[Activity]: Extract the lines beginning at the one that holds "922x895 pixels. At" and ending at the final line of the material below, keeping them exact and leaving out all pictures.

[Extracted material]:
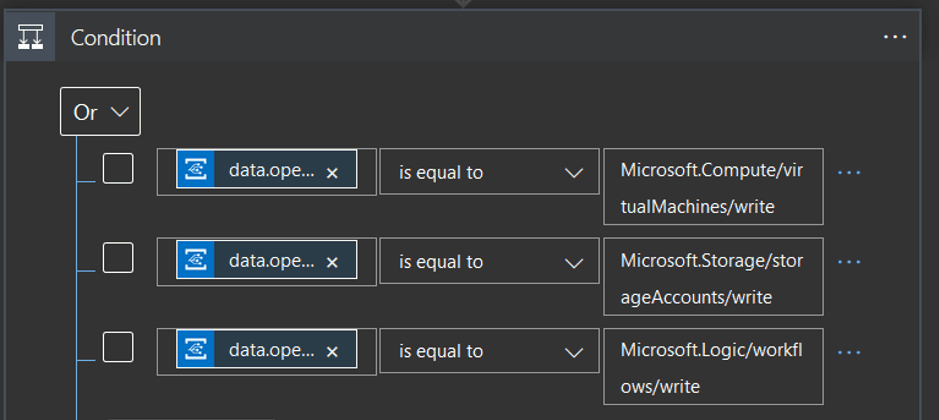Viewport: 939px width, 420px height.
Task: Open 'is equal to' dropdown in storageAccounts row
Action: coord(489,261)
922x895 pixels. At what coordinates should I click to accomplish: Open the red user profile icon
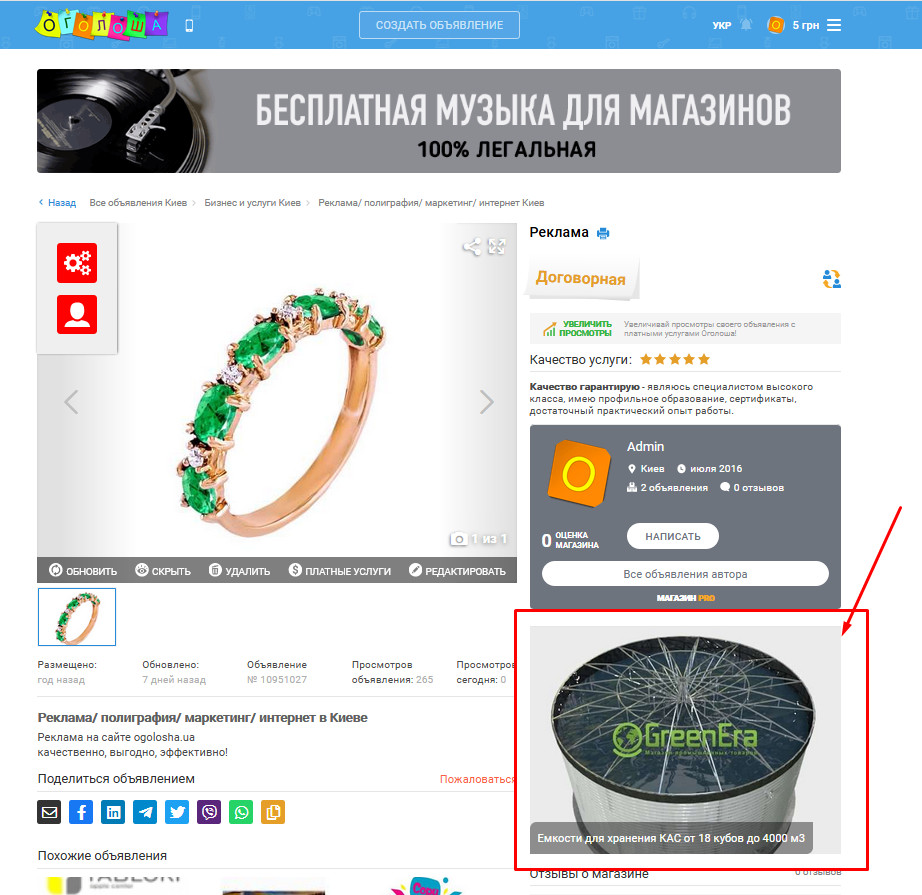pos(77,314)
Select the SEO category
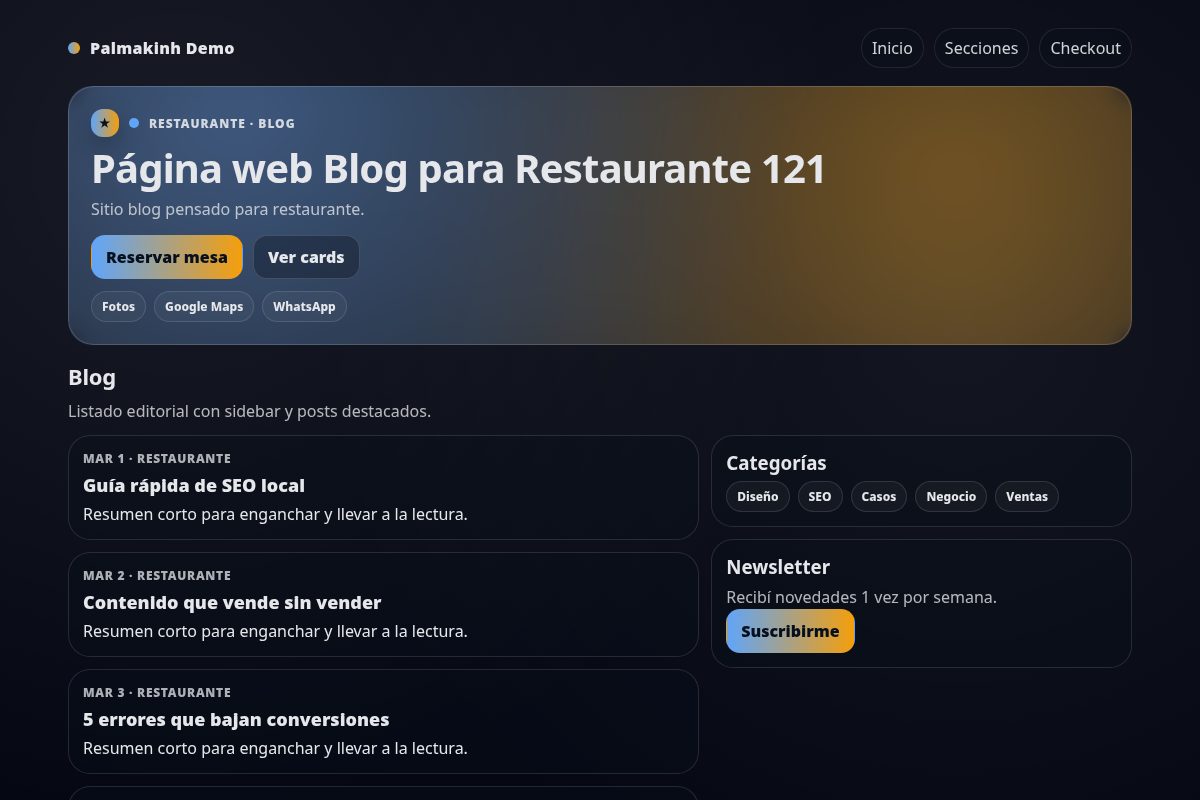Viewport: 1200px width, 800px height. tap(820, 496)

[Exercise result]:
922x895 pixels. At what coordinates should I click to accomplish: Open the red user profile icon
pos(77,314)
Select the SEO category
Viewport: 1200px width, 800px height. tap(820, 496)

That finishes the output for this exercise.